**EXERCISE**
All lines from the one that mentions "Fritid (922, 2495)" through the last of the entries below must be copied exactly, with both ends kept.

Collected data
•••
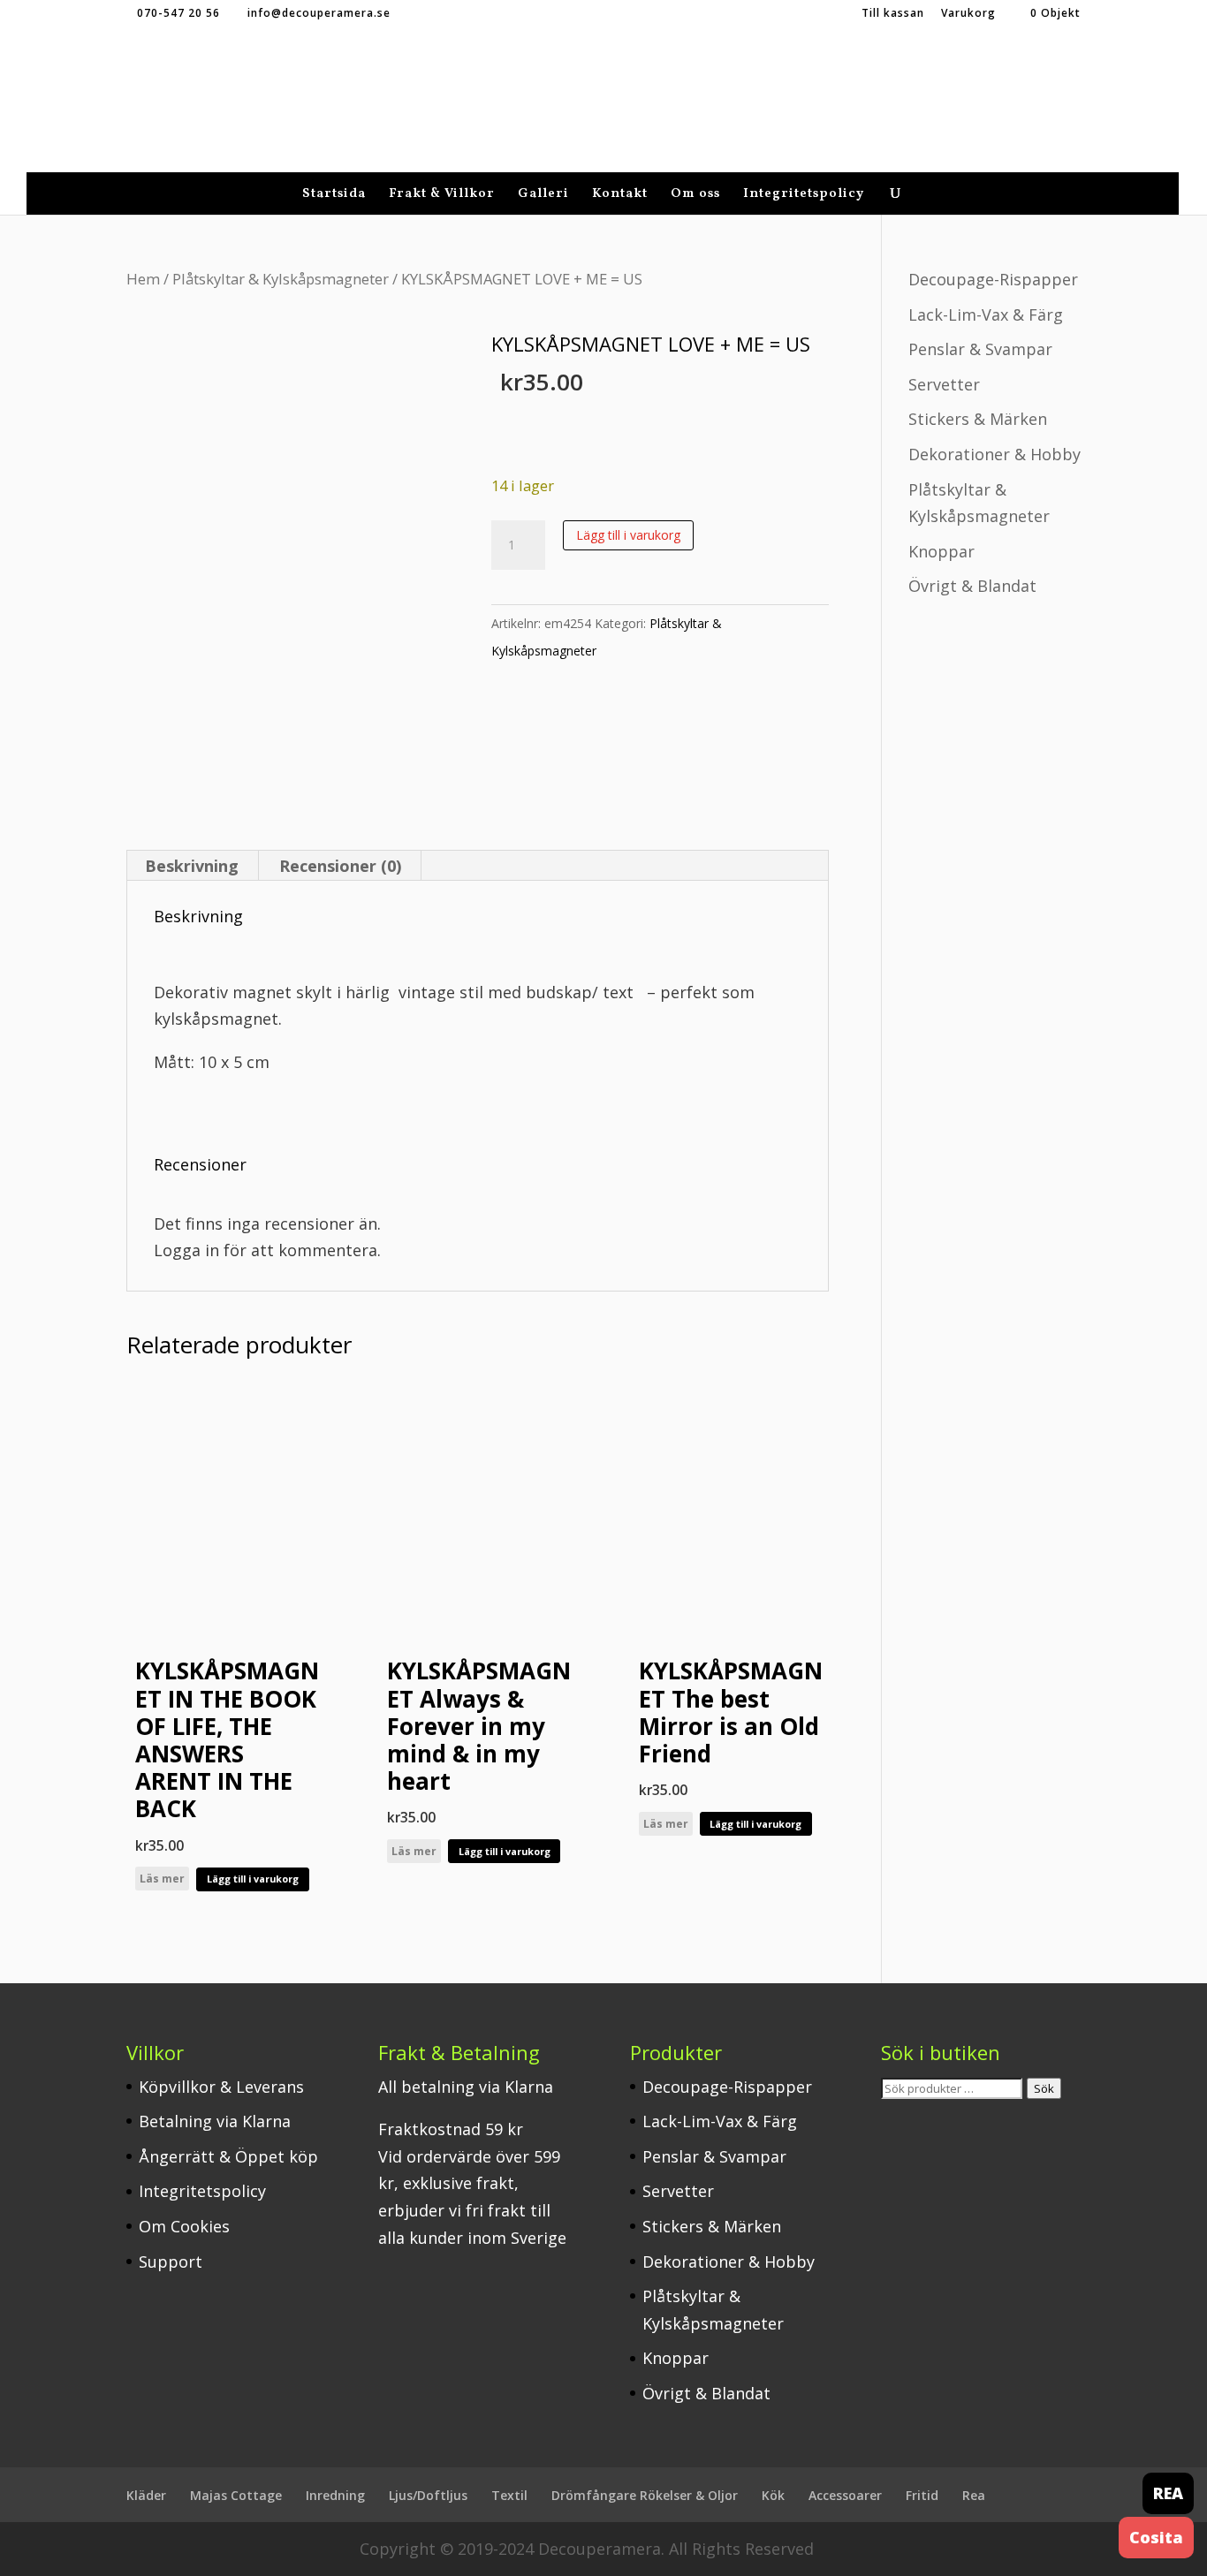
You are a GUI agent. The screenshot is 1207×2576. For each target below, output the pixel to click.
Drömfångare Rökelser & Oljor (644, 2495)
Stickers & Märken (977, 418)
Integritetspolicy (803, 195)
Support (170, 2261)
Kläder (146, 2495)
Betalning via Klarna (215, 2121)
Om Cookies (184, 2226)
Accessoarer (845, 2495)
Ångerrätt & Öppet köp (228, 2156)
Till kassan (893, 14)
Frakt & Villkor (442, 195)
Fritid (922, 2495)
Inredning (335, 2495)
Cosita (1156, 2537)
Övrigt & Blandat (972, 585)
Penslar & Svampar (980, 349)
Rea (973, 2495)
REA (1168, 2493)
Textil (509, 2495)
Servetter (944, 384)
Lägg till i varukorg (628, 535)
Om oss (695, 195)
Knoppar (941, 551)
•••
**ANSWER TO THIS PROBLEM**
Fritid (922, 2495)
Inredning (335, 2495)
Cosita (1156, 2537)
Övrigt & Blandat (972, 585)
Penslar & Svampar (980, 349)
Rea (973, 2495)
REA (1168, 2493)
Textil (509, 2495)
Servetter (944, 384)
Lägg till i varukorg (628, 535)
Om oss (695, 195)
Knoppar (941, 551)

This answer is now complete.